England have traditionally gone for “Land of Hope and Glory“, a full-thrusting, ball-breaking sing-yer-heart out sort of number, a million miles away from “God Save…”. And so, having watched the English swimmer Fran Halsall romp home in the 50m butterfly I sat back to enjoy her picking up her medal, stood as she was between the two Strines who were both predicted to beat her. There she was, gold round her neck, as proud as punch and the band struck up. But we were not to be treated by “Land of…” but instead we got “Jerusalem”.

Now Jerusalem is a lovely old song, sung at school assemblies and on rugby terraces throughout the land. But it does have a tendency to go on a bit (remind you of anyone?). But nevertheless, we’re told that there was a national poll in which “Jerusalem”, as recorded by the The Grimethorpe Colliery Band (I’m not making any of this up) won the day by beating “Land of Hope etc” by some votes to some fewer. National poll my arse. Anyone out there asked to vote for this?

So off they went, knocking out a decent rendition of William Blake’s poem. One verse takes a good while to complete. We got both verses of it. And poor old Fran had to grin and bear it. It went on forever. At the start she look excited and a little bit teary. By the end she looked embarrassed, cramped up, bewildered and in danger of nodding off. To win her gold medal she swam one length of the pool in 26.24 seconds. The anthem took 2 minutes 25 (yes I timed it). I emailed the fragrant Clare Balding at the BBC if this was a Commonwealth Games record.

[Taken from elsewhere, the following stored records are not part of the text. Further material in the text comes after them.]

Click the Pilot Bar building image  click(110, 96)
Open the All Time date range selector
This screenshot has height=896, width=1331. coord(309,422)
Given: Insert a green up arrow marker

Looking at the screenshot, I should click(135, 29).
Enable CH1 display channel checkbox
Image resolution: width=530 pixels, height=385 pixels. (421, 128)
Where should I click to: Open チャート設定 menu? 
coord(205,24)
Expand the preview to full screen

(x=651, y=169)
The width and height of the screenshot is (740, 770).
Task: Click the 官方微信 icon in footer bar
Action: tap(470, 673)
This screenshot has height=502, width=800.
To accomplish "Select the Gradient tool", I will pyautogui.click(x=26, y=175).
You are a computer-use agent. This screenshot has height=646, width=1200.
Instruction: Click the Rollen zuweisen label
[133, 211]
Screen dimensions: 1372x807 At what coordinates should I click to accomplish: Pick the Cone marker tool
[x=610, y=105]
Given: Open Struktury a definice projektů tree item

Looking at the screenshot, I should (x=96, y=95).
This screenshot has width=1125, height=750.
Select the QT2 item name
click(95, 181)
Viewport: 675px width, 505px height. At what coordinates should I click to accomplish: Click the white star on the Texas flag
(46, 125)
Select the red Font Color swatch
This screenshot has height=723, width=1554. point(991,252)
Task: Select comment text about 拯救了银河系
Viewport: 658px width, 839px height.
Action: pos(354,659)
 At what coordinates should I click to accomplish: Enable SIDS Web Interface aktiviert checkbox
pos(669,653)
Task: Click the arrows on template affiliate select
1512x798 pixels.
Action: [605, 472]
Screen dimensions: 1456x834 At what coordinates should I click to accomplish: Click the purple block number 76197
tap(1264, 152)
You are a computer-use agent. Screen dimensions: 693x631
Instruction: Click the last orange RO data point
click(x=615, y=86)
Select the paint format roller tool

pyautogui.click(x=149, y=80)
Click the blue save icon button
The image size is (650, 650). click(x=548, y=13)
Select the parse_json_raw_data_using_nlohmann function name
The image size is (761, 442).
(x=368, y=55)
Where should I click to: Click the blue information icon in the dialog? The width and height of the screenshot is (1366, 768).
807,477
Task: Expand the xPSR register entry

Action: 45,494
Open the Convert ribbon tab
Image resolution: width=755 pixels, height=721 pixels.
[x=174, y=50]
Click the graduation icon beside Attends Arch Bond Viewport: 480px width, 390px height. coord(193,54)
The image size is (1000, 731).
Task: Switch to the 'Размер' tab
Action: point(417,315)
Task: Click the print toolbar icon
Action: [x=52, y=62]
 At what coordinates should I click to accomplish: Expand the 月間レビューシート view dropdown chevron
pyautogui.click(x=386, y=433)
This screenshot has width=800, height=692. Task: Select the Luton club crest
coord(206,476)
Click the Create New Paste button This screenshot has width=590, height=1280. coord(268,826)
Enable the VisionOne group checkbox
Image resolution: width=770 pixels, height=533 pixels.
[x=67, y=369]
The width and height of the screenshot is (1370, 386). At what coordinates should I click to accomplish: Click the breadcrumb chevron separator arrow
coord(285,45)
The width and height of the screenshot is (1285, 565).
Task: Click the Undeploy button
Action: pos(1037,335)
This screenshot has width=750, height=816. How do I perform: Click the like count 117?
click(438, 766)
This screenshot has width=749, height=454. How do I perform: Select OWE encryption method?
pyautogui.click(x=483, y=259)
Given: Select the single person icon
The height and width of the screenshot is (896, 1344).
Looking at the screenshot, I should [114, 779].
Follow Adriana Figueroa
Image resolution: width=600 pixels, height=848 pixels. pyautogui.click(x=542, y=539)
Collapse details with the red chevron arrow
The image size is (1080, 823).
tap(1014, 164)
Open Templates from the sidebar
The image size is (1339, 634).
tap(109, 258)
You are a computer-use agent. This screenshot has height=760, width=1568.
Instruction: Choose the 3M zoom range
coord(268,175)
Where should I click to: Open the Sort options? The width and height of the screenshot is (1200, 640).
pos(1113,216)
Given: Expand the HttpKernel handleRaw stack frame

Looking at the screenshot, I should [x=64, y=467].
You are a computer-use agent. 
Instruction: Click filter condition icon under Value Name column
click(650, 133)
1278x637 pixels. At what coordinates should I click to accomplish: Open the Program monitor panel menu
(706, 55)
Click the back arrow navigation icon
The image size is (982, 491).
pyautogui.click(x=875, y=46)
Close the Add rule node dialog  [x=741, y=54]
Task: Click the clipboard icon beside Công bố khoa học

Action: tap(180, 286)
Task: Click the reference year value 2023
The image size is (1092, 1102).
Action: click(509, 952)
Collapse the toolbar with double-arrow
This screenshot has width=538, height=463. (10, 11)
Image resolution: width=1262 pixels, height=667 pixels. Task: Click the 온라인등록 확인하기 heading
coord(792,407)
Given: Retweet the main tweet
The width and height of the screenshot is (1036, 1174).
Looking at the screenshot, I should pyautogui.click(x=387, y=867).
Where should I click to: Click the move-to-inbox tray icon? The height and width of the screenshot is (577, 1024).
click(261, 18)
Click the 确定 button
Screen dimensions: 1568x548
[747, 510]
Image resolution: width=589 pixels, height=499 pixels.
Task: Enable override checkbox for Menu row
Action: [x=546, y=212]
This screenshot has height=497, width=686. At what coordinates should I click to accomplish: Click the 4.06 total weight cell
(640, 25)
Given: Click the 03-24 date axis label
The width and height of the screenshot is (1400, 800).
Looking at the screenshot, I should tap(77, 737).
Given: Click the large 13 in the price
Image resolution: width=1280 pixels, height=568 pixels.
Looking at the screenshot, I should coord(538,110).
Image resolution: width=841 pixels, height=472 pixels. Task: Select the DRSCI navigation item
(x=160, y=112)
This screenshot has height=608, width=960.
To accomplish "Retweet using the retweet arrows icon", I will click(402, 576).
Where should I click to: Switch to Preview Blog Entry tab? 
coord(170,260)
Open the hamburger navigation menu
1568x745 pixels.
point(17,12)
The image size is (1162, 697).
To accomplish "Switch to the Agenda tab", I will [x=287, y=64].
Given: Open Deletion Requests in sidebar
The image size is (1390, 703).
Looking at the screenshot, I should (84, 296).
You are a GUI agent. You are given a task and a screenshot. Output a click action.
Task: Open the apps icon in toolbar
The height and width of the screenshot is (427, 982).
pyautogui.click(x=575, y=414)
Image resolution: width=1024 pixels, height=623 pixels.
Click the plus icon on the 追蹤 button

She hasn’t replied, but I suspect it is a record. For now. I’m starting a new “national” competition to vote for England’s anthem for the 2014 Commonwealth Games in Glasgow (which’ll doubtless make Delhi look like Las Vegas). Suggestions so far include “Bohemian Rhapsody” “Bat out of Hell” (extended version) and “Eskimo Nell”. My plan is to find to an anthem longer and more tedious than the 50k Walk. Morrissey albums are exempt on humanitarian grounds.